Try parsing the output of the ioreg command.

I tried ioreg -l | grep PCI and got a bunch of info.

  • Thanks for the suggestion. I will try it out and let you know how it goes. – voices Jun 1 '16 at 23:51

This is a working solution LSPCI for Mac

You have to install it and reboot, then LSPCI command will work, but need to execute with sudo, it needs root access.

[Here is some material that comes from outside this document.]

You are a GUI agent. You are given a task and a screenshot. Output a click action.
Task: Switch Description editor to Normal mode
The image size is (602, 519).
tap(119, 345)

  • This comes from Hackintosh, and the page seems to crash anyway – Greenonline May 5 '19 at 16:20
  • You might have to disable adblock – The KingMaker May 6 '19 at 12:31

You might want to try dspci console utility from the open-source DPCIManager project. I must warn you though, that the software is coming from the Hackintosh/OSx86 world and the DPCIManager.app offers extra functionality in addition to listing PCI devices that is not at all safe to run on a real Mac, so please avoid using anything from that package except the dspci utility which only does listing PCI devices in your system (like lspci in Linux).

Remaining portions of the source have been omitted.